Data entries:

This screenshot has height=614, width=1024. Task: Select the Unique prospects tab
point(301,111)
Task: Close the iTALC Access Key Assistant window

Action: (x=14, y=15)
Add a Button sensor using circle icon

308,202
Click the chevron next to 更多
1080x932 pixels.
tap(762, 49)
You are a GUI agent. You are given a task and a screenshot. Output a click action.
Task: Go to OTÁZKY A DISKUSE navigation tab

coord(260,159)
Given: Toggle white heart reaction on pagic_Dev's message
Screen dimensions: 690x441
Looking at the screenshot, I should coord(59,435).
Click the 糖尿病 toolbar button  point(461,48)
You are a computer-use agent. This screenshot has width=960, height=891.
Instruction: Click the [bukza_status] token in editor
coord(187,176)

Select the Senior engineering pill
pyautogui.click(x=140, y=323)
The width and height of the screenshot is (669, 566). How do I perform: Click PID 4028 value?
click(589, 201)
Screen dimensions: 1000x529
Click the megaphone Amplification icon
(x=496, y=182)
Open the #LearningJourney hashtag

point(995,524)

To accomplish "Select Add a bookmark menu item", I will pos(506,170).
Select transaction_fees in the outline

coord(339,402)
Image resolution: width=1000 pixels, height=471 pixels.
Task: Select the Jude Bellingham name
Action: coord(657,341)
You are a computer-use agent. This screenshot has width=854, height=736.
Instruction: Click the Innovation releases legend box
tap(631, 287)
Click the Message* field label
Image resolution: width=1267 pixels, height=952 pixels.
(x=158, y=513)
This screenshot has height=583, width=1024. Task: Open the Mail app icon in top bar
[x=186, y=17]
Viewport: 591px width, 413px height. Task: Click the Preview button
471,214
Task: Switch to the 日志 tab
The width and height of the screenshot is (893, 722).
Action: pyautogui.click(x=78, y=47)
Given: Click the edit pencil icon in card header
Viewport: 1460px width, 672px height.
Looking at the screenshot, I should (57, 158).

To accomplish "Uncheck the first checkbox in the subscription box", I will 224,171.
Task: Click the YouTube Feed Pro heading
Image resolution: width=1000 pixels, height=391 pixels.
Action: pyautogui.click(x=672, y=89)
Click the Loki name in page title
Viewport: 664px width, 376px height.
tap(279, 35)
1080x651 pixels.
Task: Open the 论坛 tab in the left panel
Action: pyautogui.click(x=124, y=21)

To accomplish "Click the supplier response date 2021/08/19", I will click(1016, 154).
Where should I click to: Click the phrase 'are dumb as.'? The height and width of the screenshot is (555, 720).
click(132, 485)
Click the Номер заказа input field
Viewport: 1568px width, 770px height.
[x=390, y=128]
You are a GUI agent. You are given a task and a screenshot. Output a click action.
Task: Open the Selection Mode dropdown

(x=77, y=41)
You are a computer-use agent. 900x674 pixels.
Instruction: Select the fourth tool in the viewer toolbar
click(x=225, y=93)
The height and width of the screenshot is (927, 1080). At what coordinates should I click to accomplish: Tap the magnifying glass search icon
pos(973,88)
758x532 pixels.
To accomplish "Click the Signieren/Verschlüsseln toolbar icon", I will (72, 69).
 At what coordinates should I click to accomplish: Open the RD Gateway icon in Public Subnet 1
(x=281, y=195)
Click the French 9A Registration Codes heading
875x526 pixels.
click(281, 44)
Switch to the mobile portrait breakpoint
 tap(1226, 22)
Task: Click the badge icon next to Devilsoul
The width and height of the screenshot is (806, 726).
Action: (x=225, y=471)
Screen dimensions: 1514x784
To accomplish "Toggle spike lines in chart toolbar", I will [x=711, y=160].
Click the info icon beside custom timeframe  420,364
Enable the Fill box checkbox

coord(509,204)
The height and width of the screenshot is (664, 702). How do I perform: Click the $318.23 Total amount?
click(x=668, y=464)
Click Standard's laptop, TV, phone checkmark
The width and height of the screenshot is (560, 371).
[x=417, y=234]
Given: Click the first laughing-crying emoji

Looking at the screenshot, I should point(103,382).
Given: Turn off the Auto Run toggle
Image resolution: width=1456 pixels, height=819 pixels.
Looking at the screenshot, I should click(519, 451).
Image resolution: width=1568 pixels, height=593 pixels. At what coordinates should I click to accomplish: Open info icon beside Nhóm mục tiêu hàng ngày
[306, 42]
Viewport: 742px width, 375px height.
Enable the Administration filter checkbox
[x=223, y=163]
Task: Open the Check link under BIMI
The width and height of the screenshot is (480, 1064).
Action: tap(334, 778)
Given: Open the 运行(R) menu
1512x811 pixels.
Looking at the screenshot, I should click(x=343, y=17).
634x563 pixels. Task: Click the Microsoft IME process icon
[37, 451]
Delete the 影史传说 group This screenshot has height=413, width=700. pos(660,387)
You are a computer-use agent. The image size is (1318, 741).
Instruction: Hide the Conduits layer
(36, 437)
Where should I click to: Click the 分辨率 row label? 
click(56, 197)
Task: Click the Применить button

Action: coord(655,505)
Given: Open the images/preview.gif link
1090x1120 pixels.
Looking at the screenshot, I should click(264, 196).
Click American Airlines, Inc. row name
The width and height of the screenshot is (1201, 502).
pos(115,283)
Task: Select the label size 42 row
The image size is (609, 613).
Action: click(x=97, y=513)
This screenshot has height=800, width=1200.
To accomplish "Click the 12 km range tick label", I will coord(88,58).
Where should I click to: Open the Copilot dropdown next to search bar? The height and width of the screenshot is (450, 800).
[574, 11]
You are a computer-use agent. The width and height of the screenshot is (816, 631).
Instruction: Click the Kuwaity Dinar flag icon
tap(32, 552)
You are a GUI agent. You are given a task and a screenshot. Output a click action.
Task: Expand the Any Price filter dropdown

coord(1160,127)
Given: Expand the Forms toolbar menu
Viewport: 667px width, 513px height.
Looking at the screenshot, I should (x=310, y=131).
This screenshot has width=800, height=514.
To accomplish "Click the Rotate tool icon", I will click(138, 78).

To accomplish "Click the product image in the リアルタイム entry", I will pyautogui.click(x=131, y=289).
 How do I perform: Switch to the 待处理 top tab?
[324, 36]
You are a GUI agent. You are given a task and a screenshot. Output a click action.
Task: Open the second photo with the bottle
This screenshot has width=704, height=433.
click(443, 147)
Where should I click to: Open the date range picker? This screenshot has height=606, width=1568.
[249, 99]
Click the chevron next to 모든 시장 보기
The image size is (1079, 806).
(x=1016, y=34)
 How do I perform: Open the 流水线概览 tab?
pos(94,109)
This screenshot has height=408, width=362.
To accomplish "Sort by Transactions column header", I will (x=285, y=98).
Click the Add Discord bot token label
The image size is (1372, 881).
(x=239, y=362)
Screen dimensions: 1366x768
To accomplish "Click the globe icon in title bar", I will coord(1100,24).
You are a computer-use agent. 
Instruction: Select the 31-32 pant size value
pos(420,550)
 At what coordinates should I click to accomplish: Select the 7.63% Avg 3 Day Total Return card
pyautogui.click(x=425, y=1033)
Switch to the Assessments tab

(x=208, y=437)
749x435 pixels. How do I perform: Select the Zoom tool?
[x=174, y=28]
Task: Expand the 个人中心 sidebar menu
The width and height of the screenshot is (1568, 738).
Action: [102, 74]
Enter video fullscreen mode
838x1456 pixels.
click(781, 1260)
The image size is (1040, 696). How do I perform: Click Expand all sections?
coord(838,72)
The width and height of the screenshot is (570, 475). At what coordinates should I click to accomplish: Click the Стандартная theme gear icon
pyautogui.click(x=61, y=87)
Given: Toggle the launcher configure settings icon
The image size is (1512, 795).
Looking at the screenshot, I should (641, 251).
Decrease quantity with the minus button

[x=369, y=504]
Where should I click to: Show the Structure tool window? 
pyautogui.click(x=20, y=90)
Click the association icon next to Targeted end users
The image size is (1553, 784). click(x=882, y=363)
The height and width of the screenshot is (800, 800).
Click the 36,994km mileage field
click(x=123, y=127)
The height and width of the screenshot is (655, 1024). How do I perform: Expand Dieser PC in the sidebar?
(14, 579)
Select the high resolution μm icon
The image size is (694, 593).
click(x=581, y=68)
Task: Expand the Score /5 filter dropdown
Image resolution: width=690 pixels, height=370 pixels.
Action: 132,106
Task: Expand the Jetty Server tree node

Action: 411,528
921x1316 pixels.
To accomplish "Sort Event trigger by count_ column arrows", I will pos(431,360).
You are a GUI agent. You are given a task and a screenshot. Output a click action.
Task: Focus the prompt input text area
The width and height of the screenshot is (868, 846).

YOUR ASSIGNMENT
Every line of the entries above that holds "header" should be copied out.

ANSWER
Given: Click the edit pencil icon in card header
To accomplish "Sort by Transactions column header", I will (x=285, y=98).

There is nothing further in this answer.